Tant que la peur vous contrôlera, vous ne pourrez pas être heureux.

Même si nous passons beaucoup de temps à fantasmer au bonheur, nous faisons rarement les changements nécessaires pour l’obtenir.

Cela a une raison puissante : la peur. Que se passerait-il si ce que nous faisons ne nous aidait pas à être plus heureux, ou pire encore, gâchait tout ce que nous avons aujourd’hui ?

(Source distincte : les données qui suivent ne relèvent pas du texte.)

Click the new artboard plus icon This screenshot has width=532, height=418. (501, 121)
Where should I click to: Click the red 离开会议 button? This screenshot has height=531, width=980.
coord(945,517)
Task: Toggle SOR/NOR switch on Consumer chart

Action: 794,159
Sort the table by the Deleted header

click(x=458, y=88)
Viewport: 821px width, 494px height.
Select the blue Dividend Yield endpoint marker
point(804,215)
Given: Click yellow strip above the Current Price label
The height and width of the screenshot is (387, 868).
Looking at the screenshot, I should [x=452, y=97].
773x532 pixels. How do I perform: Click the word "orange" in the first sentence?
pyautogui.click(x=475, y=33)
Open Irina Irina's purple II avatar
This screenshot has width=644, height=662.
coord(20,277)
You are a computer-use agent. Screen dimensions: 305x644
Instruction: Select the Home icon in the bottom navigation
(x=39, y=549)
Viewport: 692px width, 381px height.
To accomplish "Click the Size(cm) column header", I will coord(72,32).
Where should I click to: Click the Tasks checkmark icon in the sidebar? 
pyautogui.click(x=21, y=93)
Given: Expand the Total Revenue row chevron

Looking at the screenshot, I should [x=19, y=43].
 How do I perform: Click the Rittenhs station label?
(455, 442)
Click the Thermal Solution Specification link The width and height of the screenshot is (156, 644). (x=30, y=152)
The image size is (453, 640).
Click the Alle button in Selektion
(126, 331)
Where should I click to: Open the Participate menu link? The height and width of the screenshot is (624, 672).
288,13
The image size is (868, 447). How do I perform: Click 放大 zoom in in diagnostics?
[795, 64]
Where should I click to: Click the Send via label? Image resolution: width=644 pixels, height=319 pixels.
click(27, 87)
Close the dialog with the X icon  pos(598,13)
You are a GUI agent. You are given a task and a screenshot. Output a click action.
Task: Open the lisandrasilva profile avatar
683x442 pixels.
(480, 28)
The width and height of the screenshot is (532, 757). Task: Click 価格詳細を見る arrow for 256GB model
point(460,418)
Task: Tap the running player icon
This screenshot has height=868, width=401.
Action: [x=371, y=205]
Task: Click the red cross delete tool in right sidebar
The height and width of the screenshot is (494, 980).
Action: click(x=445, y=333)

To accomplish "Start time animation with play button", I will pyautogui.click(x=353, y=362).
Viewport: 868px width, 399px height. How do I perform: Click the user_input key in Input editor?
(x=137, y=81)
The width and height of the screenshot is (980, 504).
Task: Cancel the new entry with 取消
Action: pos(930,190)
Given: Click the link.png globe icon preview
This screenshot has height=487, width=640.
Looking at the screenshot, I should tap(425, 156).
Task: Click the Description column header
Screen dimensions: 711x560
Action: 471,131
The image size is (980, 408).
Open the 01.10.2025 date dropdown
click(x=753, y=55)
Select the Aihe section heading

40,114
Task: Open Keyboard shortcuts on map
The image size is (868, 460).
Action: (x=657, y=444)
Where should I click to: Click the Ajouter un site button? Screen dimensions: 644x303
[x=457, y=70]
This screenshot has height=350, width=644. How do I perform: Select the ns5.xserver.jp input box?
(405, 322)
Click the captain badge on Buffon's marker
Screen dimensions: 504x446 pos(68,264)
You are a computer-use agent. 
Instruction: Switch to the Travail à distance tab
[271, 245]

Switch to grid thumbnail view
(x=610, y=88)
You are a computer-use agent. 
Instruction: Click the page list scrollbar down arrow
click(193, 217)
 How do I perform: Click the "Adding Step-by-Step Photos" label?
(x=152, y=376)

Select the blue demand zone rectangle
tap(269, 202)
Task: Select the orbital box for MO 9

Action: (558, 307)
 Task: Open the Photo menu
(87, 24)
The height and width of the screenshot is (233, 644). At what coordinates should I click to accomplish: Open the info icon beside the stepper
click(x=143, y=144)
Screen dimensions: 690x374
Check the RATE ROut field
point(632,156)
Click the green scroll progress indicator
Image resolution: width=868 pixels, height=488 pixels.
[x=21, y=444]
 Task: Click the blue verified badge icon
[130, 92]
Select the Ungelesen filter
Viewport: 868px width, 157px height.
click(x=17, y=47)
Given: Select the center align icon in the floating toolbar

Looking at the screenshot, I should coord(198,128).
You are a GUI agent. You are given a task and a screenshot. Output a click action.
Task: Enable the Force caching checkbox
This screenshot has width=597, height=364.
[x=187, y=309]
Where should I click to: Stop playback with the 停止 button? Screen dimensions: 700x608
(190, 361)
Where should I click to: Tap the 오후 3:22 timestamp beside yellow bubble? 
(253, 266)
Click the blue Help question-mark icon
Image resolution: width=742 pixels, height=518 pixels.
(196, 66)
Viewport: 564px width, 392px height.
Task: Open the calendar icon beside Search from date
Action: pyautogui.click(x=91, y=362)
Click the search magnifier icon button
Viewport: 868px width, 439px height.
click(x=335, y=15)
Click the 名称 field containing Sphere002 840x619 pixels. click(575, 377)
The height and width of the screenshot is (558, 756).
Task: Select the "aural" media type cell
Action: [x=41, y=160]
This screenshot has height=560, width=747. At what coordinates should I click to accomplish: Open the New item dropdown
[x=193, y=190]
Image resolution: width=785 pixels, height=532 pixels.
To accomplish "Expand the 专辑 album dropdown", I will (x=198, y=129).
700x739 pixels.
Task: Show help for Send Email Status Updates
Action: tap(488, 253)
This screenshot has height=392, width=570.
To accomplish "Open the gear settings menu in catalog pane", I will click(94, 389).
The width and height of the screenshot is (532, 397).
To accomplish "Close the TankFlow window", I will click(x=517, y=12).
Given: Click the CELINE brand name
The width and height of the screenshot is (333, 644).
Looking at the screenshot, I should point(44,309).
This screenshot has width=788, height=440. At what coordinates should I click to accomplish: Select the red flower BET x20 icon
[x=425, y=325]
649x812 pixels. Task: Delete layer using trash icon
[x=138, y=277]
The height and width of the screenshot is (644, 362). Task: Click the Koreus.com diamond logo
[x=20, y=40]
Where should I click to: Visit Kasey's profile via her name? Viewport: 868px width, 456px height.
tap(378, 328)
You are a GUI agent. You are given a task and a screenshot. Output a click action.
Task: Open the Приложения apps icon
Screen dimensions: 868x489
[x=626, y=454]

La peur de la déception, des changements, de perdre ce que nous avons, aussi peu soit-il, fonctionne comme une barrière qui nous éloigne de la possibilité d’être plus heureux, et crée aussi une grande sensation de frustration qui rend la situation actuelle encore pire. Ironique, non ?

« Il n’y a qu’une chose qui puisse rendre un rêve impossible, c’est la peur d‘échouer » Paulo Coelho

Dépassez la peur qui vous stoppe

Beaucoup de gens se créent des routines qui, même si elles les font se sentir misérables, leur donnent suffisamment de sécurité pour penser que leur vie même est sous contrôle.

Ils déguisent donc de paresse ou de confort ce que l’on nomme la panique. Ils se plaignent de la vie comme si d’autres personnes en avaient le contrôle.

Mais ce n’est pas ainsi que la vie fonctionne. Ce n’est pas ainsi que l’on contrôle quoi que ce soit.

Cette fausse sensation de sécurité fait émerger la peur de faire ce que nous savons que nous devons faire pour nous sentir mieux et plus heureux.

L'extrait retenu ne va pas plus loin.